§ **ASSIGNMENT**:
Print the listing below exactly. Leave nothing out.

§ **EXTRACTED DATA**:
'''
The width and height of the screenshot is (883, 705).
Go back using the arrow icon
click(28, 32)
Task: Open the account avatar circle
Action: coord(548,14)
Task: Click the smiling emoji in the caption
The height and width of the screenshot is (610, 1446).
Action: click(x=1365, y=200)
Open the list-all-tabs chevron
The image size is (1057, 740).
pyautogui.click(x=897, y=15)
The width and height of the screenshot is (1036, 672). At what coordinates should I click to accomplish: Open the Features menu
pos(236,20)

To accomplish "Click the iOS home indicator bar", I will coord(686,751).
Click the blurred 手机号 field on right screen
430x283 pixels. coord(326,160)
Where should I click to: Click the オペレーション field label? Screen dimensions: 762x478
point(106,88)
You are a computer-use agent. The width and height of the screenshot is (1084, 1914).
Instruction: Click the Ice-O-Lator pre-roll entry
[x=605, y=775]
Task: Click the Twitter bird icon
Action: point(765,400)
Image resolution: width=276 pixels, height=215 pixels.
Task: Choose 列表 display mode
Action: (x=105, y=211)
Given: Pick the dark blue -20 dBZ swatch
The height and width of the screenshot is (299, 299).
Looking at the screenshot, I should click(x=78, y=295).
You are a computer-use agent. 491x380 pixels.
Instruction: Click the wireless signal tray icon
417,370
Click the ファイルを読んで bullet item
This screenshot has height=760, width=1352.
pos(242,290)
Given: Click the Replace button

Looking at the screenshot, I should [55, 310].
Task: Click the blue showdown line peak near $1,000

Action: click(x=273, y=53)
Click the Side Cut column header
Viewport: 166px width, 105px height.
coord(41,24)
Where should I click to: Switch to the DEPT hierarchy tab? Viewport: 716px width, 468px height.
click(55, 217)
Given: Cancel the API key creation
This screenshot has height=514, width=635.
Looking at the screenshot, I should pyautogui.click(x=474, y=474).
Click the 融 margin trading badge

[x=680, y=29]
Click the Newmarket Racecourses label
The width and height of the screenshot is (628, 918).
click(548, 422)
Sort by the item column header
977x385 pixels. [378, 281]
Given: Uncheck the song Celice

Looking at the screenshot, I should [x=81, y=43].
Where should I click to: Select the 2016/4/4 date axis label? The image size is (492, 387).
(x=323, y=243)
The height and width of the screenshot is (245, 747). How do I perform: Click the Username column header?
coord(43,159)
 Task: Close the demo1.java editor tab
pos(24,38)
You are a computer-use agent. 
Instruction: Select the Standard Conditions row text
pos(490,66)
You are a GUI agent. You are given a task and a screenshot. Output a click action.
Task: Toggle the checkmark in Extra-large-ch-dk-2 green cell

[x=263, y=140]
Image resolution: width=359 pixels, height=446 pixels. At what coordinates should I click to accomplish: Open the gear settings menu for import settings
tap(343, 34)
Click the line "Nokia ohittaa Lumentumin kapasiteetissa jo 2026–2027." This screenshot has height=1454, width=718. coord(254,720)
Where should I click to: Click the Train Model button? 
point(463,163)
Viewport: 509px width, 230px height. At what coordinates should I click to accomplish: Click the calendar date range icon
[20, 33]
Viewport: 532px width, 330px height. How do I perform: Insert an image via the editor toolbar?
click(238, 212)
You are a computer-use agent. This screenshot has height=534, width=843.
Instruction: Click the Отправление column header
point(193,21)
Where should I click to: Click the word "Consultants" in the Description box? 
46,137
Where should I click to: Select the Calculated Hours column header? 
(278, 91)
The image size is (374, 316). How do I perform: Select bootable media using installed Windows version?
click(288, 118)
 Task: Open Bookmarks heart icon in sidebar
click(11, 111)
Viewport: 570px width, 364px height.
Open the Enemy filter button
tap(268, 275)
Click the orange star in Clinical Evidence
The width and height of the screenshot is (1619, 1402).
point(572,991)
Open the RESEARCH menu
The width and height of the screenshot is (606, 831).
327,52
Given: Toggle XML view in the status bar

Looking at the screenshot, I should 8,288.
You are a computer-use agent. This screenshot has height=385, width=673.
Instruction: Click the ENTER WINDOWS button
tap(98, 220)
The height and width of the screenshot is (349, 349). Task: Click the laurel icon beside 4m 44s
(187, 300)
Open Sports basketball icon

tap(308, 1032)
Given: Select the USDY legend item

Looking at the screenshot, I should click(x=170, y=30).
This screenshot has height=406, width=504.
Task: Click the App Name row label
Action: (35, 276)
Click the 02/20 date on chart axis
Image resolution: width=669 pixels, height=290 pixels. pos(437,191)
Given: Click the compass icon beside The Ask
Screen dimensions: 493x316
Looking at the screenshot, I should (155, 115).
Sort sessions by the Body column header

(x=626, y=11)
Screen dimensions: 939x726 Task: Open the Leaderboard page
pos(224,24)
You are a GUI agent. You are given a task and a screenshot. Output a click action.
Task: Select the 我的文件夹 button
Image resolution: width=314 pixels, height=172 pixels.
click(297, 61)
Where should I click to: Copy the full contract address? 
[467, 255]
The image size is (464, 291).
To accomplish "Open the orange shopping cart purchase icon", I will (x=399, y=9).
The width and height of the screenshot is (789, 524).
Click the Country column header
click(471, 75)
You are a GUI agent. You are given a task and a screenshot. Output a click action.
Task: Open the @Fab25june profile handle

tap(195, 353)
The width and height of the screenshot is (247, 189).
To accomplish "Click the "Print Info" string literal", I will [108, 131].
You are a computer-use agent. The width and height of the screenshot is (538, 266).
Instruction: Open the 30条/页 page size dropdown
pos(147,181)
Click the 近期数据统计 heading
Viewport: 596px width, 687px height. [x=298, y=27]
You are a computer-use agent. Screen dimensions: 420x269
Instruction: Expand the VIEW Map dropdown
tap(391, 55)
'''
§ **ANSWER TO THIS PROBLEM**:
The width and height of the screenshot is (883, 705).
Go back using the arrow icon
click(28, 32)
Task: Open the account avatar circle
Action: coord(548,14)
Task: Click the smiling emoji in the caption
The height and width of the screenshot is (610, 1446).
Action: click(x=1365, y=200)
Open the list-all-tabs chevron
The image size is (1057, 740).
pyautogui.click(x=897, y=15)
The width and height of the screenshot is (1036, 672). At what coordinates should I click to accomplish: Open the Features menu
pos(236,20)

To accomplish "Click the iOS home indicator bar", I will coord(686,751).
Click the blurred 手机号 field on right screen
430x283 pixels. coord(326,160)
Where should I click to: Click the オペレーション field label? Screen dimensions: 762x478
point(106,88)
You are a computer-use agent. The width and height of the screenshot is (1084, 1914).
Instruction: Click the Ice-O-Lator pre-roll entry
[x=605, y=775]
Task: Click the Twitter bird icon
Action: point(765,400)
Image resolution: width=276 pixels, height=215 pixels.
Task: Choose 列表 display mode
Action: (x=105, y=211)
Given: Pick the dark blue -20 dBZ swatch
The height and width of the screenshot is (299, 299).
Looking at the screenshot, I should click(x=78, y=295).
You are a computer-use agent. 491x380 pixels.
Instruction: Click the wireless signal tray icon
417,370
Click the ファイルを読んで bullet item
This screenshot has height=760, width=1352.
pos(242,290)
Given: Click the Replace button

Looking at the screenshot, I should [55, 310].
Task: Click the blue showdown line peak near $1,000

Action: click(x=273, y=53)
Click the Side Cut column header
Viewport: 166px width, 105px height.
coord(41,24)
Where should I click to: Switch to the DEPT hierarchy tab? Viewport: 716px width, 468px height.
click(55, 217)
Given: Cancel the API key creation
This screenshot has height=514, width=635.
Looking at the screenshot, I should pyautogui.click(x=474, y=474).
Click the 融 margin trading badge

[x=680, y=29]
Click the Newmarket Racecourses label
The width and height of the screenshot is (628, 918).
click(548, 422)
Sort by the item column header
977x385 pixels. [378, 281]
Given: Uncheck the song Celice

Looking at the screenshot, I should [x=81, y=43].
Where should I click to: Select the 2016/4/4 date axis label? The image size is (492, 387).
(x=323, y=243)
The height and width of the screenshot is (245, 747). How do I perform: Click the Username column header?
coord(43,159)
 Task: Close the demo1.java editor tab
pos(24,38)
You are a computer-use agent. 
Instruction: Select the Standard Conditions row text
pos(490,66)
You are a GUI agent. You are given a task and a screenshot. Output a click action.
Task: Toggle the checkmark in Extra-large-ch-dk-2 green cell

[x=263, y=140]
Image resolution: width=359 pixels, height=446 pixels. At what coordinates should I click to accomplish: Open the gear settings menu for import settings
tap(343, 34)
Click the line "Nokia ohittaa Lumentumin kapasiteetissa jo 2026–2027." This screenshot has height=1454, width=718. coord(254,720)
Where should I click to: Click the Train Model button? 
point(463,163)
Viewport: 509px width, 230px height. At what coordinates should I click to accomplish: Click the calendar date range icon
[20, 33]
Viewport: 532px width, 330px height. How do I perform: Insert an image via the editor toolbar?
click(238, 212)
You are a computer-use agent. This screenshot has height=534, width=843.
Instruction: Click the Отправление column header
point(193,21)
Where should I click to: Click the word "Consultants" in the Description box? 
46,137
Where should I click to: Select the Calculated Hours column header? 
(278, 91)
The image size is (374, 316). How do I perform: Select bootable media using installed Windows version?
click(288, 118)
 Task: Open Bookmarks heart icon in sidebar
click(11, 111)
Viewport: 570px width, 364px height.
Open the Enemy filter button
tap(268, 275)
Click the orange star in Clinical Evidence
The width and height of the screenshot is (1619, 1402).
point(572,991)
Open the RESEARCH menu
The width and height of the screenshot is (606, 831).
327,52
Given: Toggle XML view in the status bar

Looking at the screenshot, I should 8,288.
You are a computer-use agent. This screenshot has height=385, width=673.
Instruction: Click the ENTER WINDOWS button
tap(98, 220)
The height and width of the screenshot is (349, 349). Task: Click the laurel icon beside 4m 44s
(187, 300)
Open Sports basketball icon

tap(308, 1032)
Given: Select the USDY legend item

Looking at the screenshot, I should click(x=170, y=30).
This screenshot has height=406, width=504.
Task: Click the App Name row label
Action: (35, 276)
Click the 02/20 date on chart axis
Image resolution: width=669 pixels, height=290 pixels. pos(437,191)
Given: Click the compass icon beside The Ask
Screen dimensions: 493x316
Looking at the screenshot, I should (155, 115).
Sort sessions by the Body column header

(x=626, y=11)
Screen dimensions: 939x726 Task: Open the Leaderboard page
pos(224,24)
You are a GUI agent. You are given a task and a screenshot. Output a click action.
Task: Select the 我的文件夹 button
Image resolution: width=314 pixels, height=172 pixels.
click(297, 61)
Where should I click to: Copy the full contract address? 
[467, 255]
The image size is (464, 291).
To accomplish "Open the orange shopping cart purchase icon", I will (x=399, y=9).
The width and height of the screenshot is (789, 524).
Click the Country column header
click(471, 75)
You are a GUI agent. You are given a task and a screenshot. Output a click action.
Task: Open the @Fab25june profile handle

tap(195, 353)
The width and height of the screenshot is (247, 189).
To accomplish "Click the "Print Info" string literal", I will [108, 131].
You are a computer-use agent. The width and height of the screenshot is (538, 266).
Instruction: Open the 30条/页 page size dropdown
pos(147,181)
Click the 近期数据统计 heading
Viewport: 596px width, 687px height. [x=298, y=27]
You are a computer-use agent. Screen dimensions: 420x269
Instruction: Expand the VIEW Map dropdown
tap(391, 55)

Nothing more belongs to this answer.